Le Tribunal de la dette extérieure s’est réuni du 26 au 28 avril 1999, dans le Théâtre João Caetano à Rio de Janeiro, Brésil, où fut pendu Tiradentes, héros et martyr de l’indépendance, en présence et avec la participation de 1200 personnes venues de tout le Brésil et de divers pays du monde. Avec l’appui de la CNBB - Conférence nationale des évêques du Brésil et Caritas, CONIC - Conseil national des Églises chrétiennes, CESE - Coordination œcuménique de services, CMP - Centrale de mouvements populaires, MST - Mouvement des travailleurs ruraux sans terre, l’IAB - Institut des avocats brésiliens, avec l’appui du CORECON/RJ - Conseil régional de l’économie de Rio de Janeiro, SENGE/RJ - Syndicat des ingénieurs de Rio de Janeiro, SINDECON/RJ - Syndicat des économistes de Rio de Janeiro, IERJ - Institut des économistes de Rio de Janeiro, PACS - Institut de politiques alternatives, et Koinonia, le tribunal a eu comme objectif de traiter le cas de la dette extérieure du Brésil et de renforcer la campagne du Jubilé 2000 en faveur de l’annulation de la dette des pays les plus pauvres et les plus endettés.

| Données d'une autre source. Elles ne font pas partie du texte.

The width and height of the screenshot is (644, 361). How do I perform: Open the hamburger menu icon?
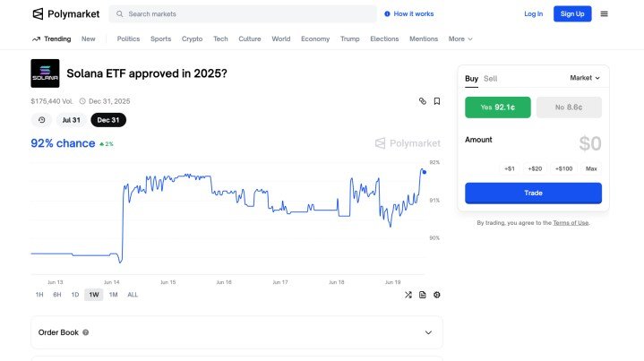[605, 14]
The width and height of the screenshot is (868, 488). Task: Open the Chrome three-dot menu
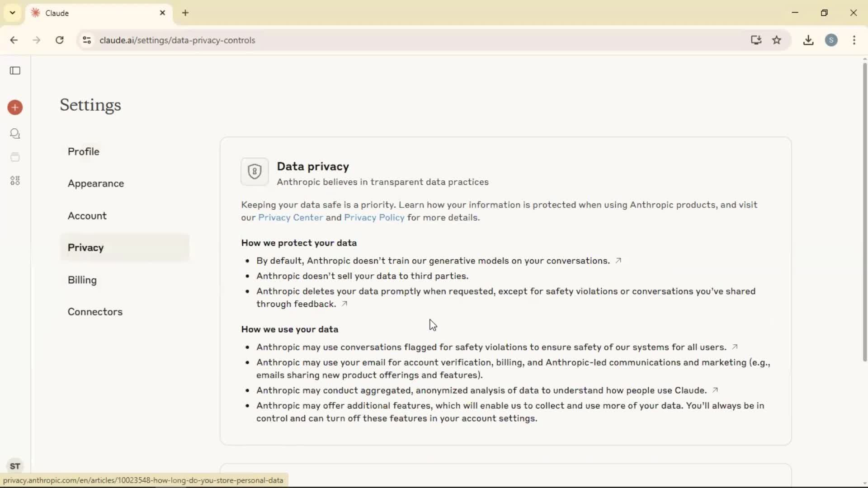[x=854, y=40]
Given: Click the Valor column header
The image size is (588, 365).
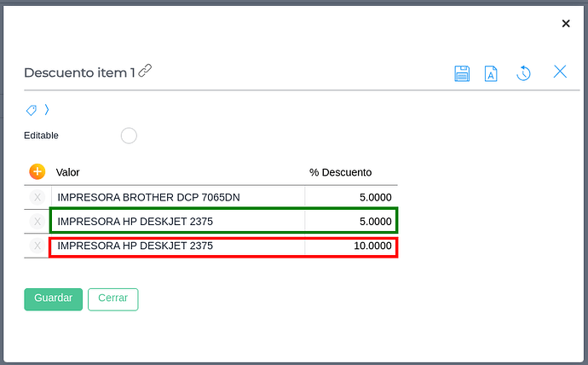Looking at the screenshot, I should pyautogui.click(x=68, y=172).
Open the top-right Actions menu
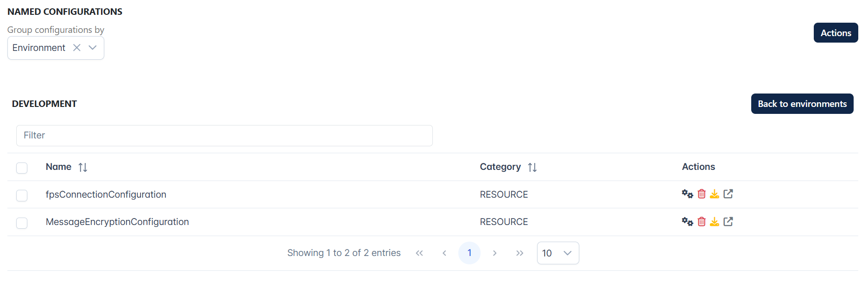The width and height of the screenshot is (868, 281). pos(836,33)
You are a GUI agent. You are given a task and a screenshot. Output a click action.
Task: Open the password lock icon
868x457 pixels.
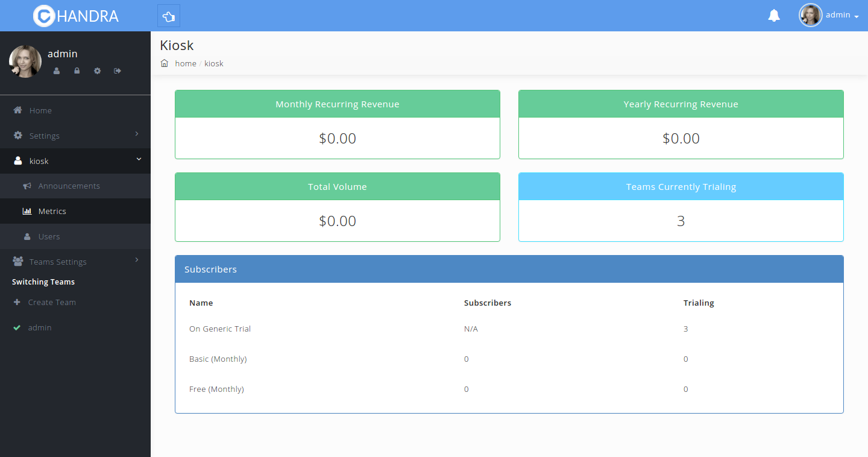[77, 71]
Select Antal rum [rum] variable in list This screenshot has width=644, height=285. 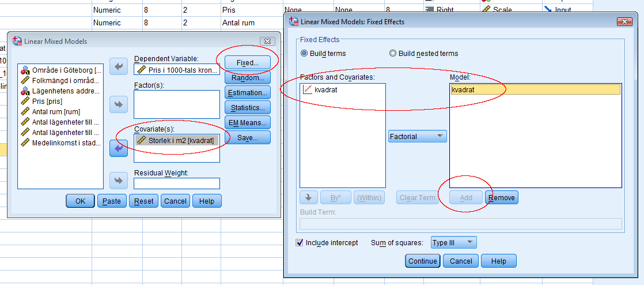55,111
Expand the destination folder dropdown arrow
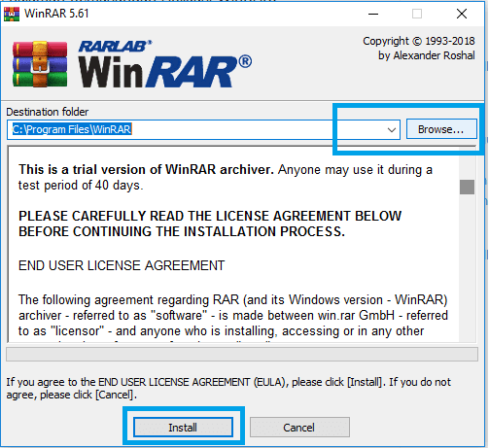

Le Brésil, comme quelques autres pays d’Amérique latine et des Caraïbes, est un des pays considérés comme émergents et dont le niveau de revenu est moyen. Il est également un des pays du monde qui a un des pires profils en ce qui concerne la répartition des richesses, avec un quart de sa population - 40 millions de personnes - situé en-dessous du seuil de pauvreté. Aussi un des objectifs du Tribunal fut-il d’identifier le rapport entre la dette extérieure et cette situation d’injustice et de misère.
Outre l’identification des facteurs qui sont à l’origine de la dette extérieure, qui la constituent et qui l’augmentent, outre l’identification de ses responsables, le Tribunal a eu pour but de définir des politiques alternatives et des stratégies pour surmonter le mieux possible la crise de l’endettement extérieur et ses conséquences sur la société et l’environnement.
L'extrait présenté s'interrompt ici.